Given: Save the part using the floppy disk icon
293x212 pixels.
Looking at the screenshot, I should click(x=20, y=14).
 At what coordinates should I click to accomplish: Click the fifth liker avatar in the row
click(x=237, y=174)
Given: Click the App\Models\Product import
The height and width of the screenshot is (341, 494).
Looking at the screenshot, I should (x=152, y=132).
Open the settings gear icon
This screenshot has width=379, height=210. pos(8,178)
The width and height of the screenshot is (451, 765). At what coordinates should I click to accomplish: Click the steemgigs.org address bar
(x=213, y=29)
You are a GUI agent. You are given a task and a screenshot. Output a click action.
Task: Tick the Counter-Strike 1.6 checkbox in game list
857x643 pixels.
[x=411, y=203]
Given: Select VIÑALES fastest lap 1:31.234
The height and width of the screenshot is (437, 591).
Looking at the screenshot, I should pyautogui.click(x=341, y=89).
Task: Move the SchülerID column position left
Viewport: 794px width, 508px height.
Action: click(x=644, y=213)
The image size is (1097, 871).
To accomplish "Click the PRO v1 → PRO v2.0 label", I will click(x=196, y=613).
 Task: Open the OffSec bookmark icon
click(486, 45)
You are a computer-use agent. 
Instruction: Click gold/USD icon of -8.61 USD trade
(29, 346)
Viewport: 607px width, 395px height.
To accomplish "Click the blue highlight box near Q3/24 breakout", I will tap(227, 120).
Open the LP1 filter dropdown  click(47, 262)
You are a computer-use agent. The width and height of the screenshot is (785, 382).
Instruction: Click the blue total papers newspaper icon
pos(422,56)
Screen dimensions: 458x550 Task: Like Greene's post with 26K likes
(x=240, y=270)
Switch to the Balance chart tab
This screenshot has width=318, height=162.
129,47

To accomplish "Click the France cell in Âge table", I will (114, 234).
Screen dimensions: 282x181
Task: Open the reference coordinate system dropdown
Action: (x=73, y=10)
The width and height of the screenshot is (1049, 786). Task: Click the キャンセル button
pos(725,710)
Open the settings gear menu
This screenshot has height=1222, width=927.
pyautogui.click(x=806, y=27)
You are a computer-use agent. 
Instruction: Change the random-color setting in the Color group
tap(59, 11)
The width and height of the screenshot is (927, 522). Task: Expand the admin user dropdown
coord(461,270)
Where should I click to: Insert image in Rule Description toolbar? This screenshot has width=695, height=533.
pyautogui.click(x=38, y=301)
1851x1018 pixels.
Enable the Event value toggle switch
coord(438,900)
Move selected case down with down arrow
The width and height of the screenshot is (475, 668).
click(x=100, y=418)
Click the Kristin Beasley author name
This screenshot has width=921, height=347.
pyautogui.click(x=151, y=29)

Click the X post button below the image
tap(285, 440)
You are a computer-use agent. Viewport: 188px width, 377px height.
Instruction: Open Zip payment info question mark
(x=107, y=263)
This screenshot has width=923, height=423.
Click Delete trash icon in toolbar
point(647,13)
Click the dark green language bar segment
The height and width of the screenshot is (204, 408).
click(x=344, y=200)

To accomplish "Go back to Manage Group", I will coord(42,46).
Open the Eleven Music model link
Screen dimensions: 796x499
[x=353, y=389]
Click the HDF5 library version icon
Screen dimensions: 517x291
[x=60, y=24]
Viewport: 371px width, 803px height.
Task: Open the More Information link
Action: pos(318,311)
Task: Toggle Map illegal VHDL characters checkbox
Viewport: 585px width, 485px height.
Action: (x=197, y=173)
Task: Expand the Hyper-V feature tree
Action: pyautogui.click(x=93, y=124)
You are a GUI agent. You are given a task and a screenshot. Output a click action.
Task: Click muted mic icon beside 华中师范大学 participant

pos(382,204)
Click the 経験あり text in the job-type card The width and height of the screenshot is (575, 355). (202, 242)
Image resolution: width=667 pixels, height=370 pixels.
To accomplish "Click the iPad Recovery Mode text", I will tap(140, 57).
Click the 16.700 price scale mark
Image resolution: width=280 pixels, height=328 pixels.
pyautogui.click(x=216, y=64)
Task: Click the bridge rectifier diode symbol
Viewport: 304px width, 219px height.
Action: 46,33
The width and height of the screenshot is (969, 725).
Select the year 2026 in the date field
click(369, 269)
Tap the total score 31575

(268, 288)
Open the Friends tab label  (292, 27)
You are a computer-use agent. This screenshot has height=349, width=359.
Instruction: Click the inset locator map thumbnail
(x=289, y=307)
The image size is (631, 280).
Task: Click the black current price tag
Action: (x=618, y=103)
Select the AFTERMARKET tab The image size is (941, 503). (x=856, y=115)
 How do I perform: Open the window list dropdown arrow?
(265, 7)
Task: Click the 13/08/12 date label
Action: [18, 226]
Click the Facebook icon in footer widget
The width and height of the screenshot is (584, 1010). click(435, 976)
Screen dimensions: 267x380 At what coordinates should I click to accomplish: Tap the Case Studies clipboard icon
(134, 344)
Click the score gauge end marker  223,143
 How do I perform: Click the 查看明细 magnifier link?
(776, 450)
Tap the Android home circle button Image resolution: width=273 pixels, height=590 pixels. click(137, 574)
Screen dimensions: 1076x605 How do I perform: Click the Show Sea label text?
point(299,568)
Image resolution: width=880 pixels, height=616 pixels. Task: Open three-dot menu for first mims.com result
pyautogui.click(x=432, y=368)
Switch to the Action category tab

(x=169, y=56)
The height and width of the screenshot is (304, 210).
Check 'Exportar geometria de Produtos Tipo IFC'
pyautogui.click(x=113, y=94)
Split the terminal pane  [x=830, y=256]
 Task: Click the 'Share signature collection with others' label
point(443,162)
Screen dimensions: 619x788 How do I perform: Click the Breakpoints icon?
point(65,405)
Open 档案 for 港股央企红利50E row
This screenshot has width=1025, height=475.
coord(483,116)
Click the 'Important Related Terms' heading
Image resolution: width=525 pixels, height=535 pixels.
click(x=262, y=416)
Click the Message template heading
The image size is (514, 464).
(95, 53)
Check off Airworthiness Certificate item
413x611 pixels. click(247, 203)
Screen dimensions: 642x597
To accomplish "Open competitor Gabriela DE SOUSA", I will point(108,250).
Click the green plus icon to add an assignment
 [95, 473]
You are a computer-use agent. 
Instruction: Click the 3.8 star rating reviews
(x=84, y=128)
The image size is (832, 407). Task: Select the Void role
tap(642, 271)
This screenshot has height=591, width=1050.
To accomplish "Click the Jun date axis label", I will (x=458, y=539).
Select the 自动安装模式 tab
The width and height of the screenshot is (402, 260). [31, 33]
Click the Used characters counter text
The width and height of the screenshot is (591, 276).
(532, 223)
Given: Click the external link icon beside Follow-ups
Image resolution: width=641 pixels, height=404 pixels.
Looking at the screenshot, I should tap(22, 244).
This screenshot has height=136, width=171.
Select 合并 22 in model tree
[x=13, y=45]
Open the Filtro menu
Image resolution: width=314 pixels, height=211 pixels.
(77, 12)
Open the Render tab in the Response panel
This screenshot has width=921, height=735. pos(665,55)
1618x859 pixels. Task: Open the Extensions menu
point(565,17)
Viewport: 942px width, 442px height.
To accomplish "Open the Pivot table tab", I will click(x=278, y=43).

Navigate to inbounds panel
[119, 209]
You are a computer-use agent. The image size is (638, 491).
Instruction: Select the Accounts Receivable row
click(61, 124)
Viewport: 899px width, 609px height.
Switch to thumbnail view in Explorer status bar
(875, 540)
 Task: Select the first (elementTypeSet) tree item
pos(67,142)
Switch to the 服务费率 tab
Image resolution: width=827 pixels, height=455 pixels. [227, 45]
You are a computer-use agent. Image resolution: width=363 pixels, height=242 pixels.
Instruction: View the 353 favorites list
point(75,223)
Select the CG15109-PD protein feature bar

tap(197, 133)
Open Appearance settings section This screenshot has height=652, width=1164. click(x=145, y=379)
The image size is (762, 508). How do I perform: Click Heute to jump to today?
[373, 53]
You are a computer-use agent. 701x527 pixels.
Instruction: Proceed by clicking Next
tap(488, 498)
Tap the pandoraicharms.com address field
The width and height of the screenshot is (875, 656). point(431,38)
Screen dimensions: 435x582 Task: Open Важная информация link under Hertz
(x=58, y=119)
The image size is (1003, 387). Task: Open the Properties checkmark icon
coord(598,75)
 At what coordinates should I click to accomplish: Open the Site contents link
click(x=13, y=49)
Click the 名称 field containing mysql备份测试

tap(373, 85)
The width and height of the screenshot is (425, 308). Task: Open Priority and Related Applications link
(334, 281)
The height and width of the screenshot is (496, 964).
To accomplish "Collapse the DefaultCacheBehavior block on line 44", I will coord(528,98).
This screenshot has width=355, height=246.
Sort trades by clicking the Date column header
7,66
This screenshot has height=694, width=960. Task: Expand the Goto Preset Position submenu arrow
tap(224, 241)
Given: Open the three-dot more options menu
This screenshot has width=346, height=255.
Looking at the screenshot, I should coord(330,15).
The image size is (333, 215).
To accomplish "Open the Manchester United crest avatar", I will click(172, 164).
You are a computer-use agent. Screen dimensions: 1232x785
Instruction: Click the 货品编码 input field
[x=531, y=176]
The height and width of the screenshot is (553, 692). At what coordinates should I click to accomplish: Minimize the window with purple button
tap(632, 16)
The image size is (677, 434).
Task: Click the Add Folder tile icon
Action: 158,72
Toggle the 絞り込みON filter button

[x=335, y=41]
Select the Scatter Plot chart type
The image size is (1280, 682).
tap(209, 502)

**EXERCISE PROMPT**
Copy the lines from the start of the data verbatim, stopping after the line containing "Given: Select VIÑALES fastest lap 1:31.234".

**ANSWER BOX**
Given: Save the part using the floppy disk icon
293x212 pixels.
Looking at the screenshot, I should click(x=20, y=14).
 At what coordinates should I click to accomplish: Click the fifth liker avatar in the row
click(x=237, y=174)
Given: Click the App\Models\Product import
The height and width of the screenshot is (341, 494).
Looking at the screenshot, I should (x=152, y=132).
Open the settings gear icon
This screenshot has width=379, height=210. pos(8,178)
The width and height of the screenshot is (451, 765). At what coordinates should I click to accomplish: Click the steemgigs.org address bar
(x=213, y=29)
You are a GUI agent. You are given a task and a screenshot. Output a click action.
Task: Tick the Counter-Strike 1.6 checkbox in game list
857x643 pixels.
[x=411, y=203]
Given: Select VIÑALES fastest lap 1:31.234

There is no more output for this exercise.